De acordo com as últimas recomendações do American College of Obstetricians and Gynecologists16, a associação com analgésicos comuns ou AINEs, por si só, se mostrou benéfica no alívio de dor pós-parto, no entanto, o aumento da dose de AINE e seu uso por tempo prolongado, além de não ter benefício analgésico, aumenta o risco de efeitos colaterais como dispepsia, úlcera, sangramento digestivo e pode estar associado à elevação da pressão arterial. Pode ser necessário associar também opioides caso o controle da dor não seja adequado no pós-operatório, sendo a primeira escolha os opioides fracos por via oral (tramadol, codeína). Opioides parenterais não necessariamente garantem uma analgesia melhor e devem ser reservados para os casos de dor persistente e em que a via oral não seja bem tolerada, pelo menor tempo possível.17 Vale ressaltar que a analgesia multimodal com combinações de fármacos que tenham mecanismos de ação distintos e efeitos aditivos ou sinérgicos parece interferir de forma adequada na complexidade da transmissão dolorosa. A associação de drogas, além de contemplar os diversos alvos inibitórios da fisiopatologia da dor, promove também reduções significativas em seus efeitos adversos pela diminuição das doses necessárias.18

No caso específico de gestantes e puérperas, técnicas não-farmacológicas para alívio da dor também devem ser consideradas, especialmente para pacientes com dor leve. Métodos não medicamentosos foram apontados como a segunda opção no alívio da dor perineal, entre os quais destacou-se a crioterapia, seguida pelo calor local. A crioterapia é um método de baixo custo, fácil uso, sem contraindicações e sem prejuízos à amamentação e que pode ser utilizado associado ou não a medicamentos. Em razão disso, esse método é utilizado por pacientes e profissionais que prestam cuidados obstétricos.14 Tanto no tratamento farmacológico como não-farmacológico, a mensuração da dor é o primeiro passo para acompanhamento adequado e tratamento efetivo para que ocorra melhora da sensação dolorosa.
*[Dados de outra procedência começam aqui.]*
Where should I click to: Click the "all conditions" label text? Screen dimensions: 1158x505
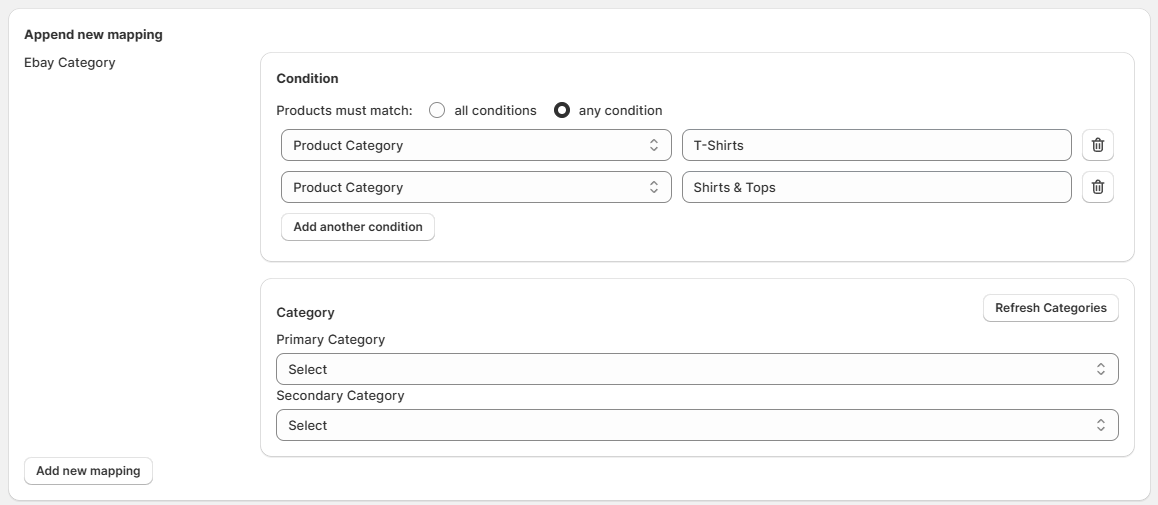coord(496,111)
Desde 2010, o número de cesarianas na rede pública e privada de saúde não cresceu no Brasil. Dos 3 milhões de partos no período de 2010 a 2016, 55,5% foram cesáreas e 44,5%, partos normais. Em 2016, a tendência de estabilização se mantém com o mesmo índice de 55,5%. Considerando apenas os procedimentos realizados pelo Sistema Único de Saúde (SUS), os partos normais (59,8%) já superam as cesarianas (40,2%).19

Em 2016, o Ministério da Saúde publicou o Protocolo Clínico de Diretrizes Terapêuticas (PCDT) para Cesariana, trazendo os parâmetros que devem ser seguidos pelos serviços de saúde. A medida visa auxiliar e orientar os profissionais da saúde a diminuir o número de cesarianas desnecessárias, uma vez que o procedimento, quando não indicado corretamente, traz riscos, como aumento da probabilidade de problemas respiratórios para o recém-nascido e risco de morte materna e infantil, além disso, as medidas também visam o respeito no acolhimento e mais informações para a mulher no processo de decisão ao qual tem o direito. Assim, o parto deixa ser tratado como um conjunto de técnicas, mas sim como um momento fundamental entre mãe e filho.20

 

CONCLUSÃO

A prevalência de dor em pacientes obstétricas hospitalizadas foi de 43,25%. Pacientes puérperas, que tiveram parto cesáreo apresentaram maior prevalência de dor e também de dor intensa em relação a pacientes que tiveram parto vaginal. O maior sítio de dor foi a região perineal, seguida de abdominal e lombar.